Document source.
Comment ont évolué les interactions homme-machine ?
Retournons quelques années en arrière, dans les années 50… À l’époque, les dispositifs informatiques étaient des centres de calcul : des machines fixes, très encombrantes, délocalisées dans des laboratoires spécialisés. C’était les humains qui devaient s’adapter à ces ordinateurs : vous deviez apprendre leur langage et être un expert du domaine pour espérer interagir avec eux…
 
L’étape suivante a été l’ordinateur personnel, notamment le Macintosh, en 1984, suite aux travaux du Xerox PARC dans les années 70. Cela a été un véritable choc ! L’ordinateur vous appartient, il est dans votre bureau, chez vous. On a d’abord développé ce PC de bureau, fixe, puis il y a eu ensuite le PC portable que l’on emmène partout avec soi : il y a cet aspect d’appropriation, de mobilité des machines qui s’est mis en place. Et enfin, ces premiers ordinateurs personnels étaient faits pour faciliter l’interaction. Ce n’est plus l’utilisateur qui doit apprendre le langage de la machine. C’est la machine elle-même qui facilite l’interaction, notamment grâce au modèle WIMP (Windows Icon Menu Pointer), métaphore du bureau.
 
Si, depuis les années 2000, on constate une miniaturisation des machines, la véritable rupture arrive avec l’IPhone en 2007.  C’est un nouveau paradigme, qui redéfinit en profondeur l’interface homme-machine, avec pour principal objectif de la rendre la plus adaptée possible à l’humain. Des décisions radicales sont prises : l’interface est entièrement tactile, sans clavier physique, avec un écran haute résolution multitouch, des capteurs de proximité éteignent l’écran lorsque le téléphone est porté à l’oreille, l’affichage est adaptatif en fonction de l’orientation du téléphone…
 
Les machines deviennent ainsi de plus en plus petites, de plus en plus mobiles, et de plus en plus proches du corps, comme les montres connectées et les dispositifs de biofeedback… Dans le futur, on pourrait imaginer des bijoux, des vêtements, des tatouages ! Et surtout, nos dispositifs sont de plus en plus intelligents, de plus en plus adaptés à nos besoins. Maintenant, ce n’est plus nous qui apprenons à utiliser les machines, ce sont elles qui s’adaptent à nous.
 
En ce moment, les médias parlent beaucoup des interfaces vocales, qui pourraient être la prochaine révolution des interfaces homme-machine.

Consigne 1. Pouvez-vous recopier à l'identique les lignes enregistrées, de celle qui contient "Open record 37-ЦА-УП-КУА" jusqu'à celle qui contient "Action: (x=1613, y=463)", ces deux lignes comprises ?
Le document source et les lignes sont sans rapport les uns avec les autres.

Lignes enregistrées
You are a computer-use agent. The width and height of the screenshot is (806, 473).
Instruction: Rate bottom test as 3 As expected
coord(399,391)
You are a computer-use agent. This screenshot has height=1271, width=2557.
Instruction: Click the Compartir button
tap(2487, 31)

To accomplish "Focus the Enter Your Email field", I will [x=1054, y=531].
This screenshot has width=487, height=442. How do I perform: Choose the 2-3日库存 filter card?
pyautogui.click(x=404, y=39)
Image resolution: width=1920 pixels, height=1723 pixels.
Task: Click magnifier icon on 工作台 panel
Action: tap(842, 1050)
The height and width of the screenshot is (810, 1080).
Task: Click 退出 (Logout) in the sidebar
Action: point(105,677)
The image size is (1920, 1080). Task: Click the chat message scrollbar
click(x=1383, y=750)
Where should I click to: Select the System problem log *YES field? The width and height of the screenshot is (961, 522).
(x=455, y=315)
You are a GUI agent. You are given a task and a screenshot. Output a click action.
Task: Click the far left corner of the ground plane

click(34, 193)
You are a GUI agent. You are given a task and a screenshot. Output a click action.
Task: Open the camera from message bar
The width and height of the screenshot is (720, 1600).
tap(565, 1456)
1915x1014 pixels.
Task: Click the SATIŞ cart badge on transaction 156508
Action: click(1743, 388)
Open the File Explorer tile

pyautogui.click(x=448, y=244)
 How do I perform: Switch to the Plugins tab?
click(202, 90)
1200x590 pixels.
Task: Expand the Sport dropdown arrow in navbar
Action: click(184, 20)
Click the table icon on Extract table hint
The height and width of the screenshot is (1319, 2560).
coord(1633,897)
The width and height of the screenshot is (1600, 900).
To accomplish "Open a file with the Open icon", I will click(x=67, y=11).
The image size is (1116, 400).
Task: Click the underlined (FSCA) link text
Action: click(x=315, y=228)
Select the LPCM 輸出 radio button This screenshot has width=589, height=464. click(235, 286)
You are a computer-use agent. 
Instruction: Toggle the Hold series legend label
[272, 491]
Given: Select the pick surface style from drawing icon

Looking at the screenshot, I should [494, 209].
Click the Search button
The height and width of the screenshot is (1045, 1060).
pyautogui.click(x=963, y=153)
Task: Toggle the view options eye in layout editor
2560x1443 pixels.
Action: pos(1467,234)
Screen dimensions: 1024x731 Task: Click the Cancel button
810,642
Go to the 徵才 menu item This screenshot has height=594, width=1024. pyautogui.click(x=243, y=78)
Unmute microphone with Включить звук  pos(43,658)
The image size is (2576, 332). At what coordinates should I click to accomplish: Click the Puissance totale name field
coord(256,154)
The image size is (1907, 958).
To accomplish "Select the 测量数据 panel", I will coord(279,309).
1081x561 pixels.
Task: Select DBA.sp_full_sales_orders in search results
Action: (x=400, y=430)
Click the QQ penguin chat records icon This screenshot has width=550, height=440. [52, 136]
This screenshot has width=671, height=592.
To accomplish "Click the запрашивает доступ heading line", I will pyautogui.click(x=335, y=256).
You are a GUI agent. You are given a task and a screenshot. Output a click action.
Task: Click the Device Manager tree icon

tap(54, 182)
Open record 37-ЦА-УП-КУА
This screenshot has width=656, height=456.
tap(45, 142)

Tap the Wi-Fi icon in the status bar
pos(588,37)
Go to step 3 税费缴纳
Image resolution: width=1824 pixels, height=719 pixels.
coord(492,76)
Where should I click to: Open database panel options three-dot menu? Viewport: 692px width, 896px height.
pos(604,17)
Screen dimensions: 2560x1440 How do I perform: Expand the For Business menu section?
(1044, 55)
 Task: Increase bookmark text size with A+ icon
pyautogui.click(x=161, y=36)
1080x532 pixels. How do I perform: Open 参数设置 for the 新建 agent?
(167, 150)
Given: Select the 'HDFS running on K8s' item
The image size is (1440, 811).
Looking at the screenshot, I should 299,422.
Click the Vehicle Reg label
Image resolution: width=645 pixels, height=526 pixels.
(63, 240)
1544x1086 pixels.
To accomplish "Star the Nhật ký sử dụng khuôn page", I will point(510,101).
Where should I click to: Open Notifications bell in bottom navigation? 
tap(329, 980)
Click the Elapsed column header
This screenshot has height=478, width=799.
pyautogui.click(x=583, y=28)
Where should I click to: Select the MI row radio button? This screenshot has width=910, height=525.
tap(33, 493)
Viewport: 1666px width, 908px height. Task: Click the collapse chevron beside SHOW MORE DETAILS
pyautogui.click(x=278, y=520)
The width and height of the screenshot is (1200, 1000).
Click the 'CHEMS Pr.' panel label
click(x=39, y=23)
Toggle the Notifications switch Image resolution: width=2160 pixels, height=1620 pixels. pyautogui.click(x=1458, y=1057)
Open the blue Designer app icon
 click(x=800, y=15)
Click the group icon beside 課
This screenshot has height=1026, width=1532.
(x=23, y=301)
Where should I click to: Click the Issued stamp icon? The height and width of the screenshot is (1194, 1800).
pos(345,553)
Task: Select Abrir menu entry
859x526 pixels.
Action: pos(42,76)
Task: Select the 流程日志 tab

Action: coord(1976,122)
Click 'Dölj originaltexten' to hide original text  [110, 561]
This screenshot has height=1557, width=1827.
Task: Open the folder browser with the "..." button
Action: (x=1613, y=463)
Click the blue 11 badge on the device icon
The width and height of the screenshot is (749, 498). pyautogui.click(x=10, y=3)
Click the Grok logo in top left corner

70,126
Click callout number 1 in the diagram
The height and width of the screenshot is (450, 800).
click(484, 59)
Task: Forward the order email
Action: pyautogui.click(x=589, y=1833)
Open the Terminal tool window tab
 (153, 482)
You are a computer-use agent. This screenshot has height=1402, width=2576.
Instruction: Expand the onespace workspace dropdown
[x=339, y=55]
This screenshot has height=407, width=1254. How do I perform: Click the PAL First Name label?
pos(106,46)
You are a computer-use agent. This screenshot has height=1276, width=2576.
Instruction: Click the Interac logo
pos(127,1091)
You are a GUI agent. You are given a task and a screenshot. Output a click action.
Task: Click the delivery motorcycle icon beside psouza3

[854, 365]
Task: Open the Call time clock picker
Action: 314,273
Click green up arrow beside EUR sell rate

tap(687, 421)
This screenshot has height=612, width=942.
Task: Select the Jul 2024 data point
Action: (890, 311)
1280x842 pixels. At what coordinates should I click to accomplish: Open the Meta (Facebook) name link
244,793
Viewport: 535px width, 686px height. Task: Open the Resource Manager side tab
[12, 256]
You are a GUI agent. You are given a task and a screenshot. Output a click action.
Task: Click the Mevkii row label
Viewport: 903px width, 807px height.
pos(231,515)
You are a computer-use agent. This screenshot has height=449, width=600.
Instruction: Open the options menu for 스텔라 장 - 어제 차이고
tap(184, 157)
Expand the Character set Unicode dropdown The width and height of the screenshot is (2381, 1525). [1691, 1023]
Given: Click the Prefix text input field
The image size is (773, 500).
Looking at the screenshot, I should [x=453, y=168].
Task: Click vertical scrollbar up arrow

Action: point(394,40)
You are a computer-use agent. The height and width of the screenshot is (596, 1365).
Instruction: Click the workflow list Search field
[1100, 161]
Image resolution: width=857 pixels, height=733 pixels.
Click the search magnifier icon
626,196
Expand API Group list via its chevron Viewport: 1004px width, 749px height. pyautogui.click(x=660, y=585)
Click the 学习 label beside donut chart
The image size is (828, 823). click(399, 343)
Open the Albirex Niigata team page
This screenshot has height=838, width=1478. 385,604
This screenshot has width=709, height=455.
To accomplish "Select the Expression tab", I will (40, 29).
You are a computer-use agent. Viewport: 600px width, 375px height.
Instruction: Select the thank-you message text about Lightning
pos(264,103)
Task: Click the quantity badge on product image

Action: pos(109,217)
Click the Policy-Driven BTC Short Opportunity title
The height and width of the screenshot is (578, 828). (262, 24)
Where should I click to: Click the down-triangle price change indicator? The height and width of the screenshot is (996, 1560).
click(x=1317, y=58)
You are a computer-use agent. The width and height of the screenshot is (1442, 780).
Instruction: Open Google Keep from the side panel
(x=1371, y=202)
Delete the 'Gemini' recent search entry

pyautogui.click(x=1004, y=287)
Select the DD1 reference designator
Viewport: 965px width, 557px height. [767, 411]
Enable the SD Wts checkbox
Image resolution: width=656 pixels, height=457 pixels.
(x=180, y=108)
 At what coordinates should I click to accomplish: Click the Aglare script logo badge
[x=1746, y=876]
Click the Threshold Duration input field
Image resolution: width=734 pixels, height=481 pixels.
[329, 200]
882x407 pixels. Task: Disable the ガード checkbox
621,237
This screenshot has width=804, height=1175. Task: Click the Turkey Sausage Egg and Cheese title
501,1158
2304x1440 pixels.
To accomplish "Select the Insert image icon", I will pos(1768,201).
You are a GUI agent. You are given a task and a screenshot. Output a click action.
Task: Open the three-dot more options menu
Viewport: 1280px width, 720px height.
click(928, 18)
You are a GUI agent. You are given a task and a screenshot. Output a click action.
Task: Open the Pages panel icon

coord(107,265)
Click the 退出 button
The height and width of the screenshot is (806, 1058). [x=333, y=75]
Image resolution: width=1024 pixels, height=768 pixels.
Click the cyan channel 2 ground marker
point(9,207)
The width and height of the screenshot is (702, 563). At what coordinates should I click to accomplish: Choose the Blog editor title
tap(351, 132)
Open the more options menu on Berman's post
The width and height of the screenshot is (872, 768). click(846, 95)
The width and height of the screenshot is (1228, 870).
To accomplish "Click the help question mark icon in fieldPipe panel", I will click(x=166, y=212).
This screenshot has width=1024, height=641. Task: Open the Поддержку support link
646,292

Consigne 2. D'après le document source, quel modèle, métaphore du bureau, facilitait l'interaction sur les premiers ordinateurs personnels ?

Résultat 1.
Open record 37-ЦА-УП-КУА
This screenshot has width=656, height=456.
tap(45, 142)

Tap the Wi-Fi icon in the status bar
pos(588,37)
Go to step 3 税费缴纳
Image resolution: width=1824 pixels, height=719 pixels.
coord(492,76)
Where should I click to: Open database panel options three-dot menu? Viewport: 692px width, 896px height.
pos(604,17)
Screen dimensions: 2560x1440 How do I perform: Expand the For Business menu section?
(1044, 55)
 Task: Increase bookmark text size with A+ icon
pyautogui.click(x=161, y=36)
1080x532 pixels. How do I perform: Open 参数设置 for the 新建 agent?
(167, 150)
Given: Select the 'HDFS running on K8s' item
The image size is (1440, 811).
Looking at the screenshot, I should 299,422.
Click the Vehicle Reg label
Image resolution: width=645 pixels, height=526 pixels.
(63, 240)
1544x1086 pixels.
To accomplish "Star the Nhật ký sử dụng khuôn page", I will point(510,101).
Where should I click to: Open Notifications bell in bottom navigation? 
tap(329, 980)
Click the Elapsed column header
This screenshot has height=478, width=799.
pyautogui.click(x=583, y=28)
Where should I click to: Select the MI row radio button? This screenshot has width=910, height=525.
tap(33, 493)
Viewport: 1666px width, 908px height. Task: Click the collapse chevron beside SHOW MORE DETAILS
pyautogui.click(x=278, y=520)
The width and height of the screenshot is (1200, 1000).
Click the 'CHEMS Pr.' panel label
click(x=39, y=23)
Toggle the Notifications switch Image resolution: width=2160 pixels, height=1620 pixels. pyautogui.click(x=1458, y=1057)
Open the blue Designer app icon
 click(x=800, y=15)
Click the group icon beside 課
This screenshot has height=1026, width=1532.
(x=23, y=301)
Where should I click to: Click the Issued stamp icon? The height and width of the screenshot is (1194, 1800).
pos(345,553)
Task: Select Abrir menu entry
859x526 pixels.
Action: pos(42,76)
Task: Select the 流程日志 tab

Action: coord(1976,122)
Click 'Dölj originaltexten' to hide original text  [110, 561]
This screenshot has height=1557, width=1827.
Task: Open the folder browser with the "..." button
Action: (x=1613, y=463)

Résultat 2. Le modèle WIMP (Windows Icon Menu Pointer).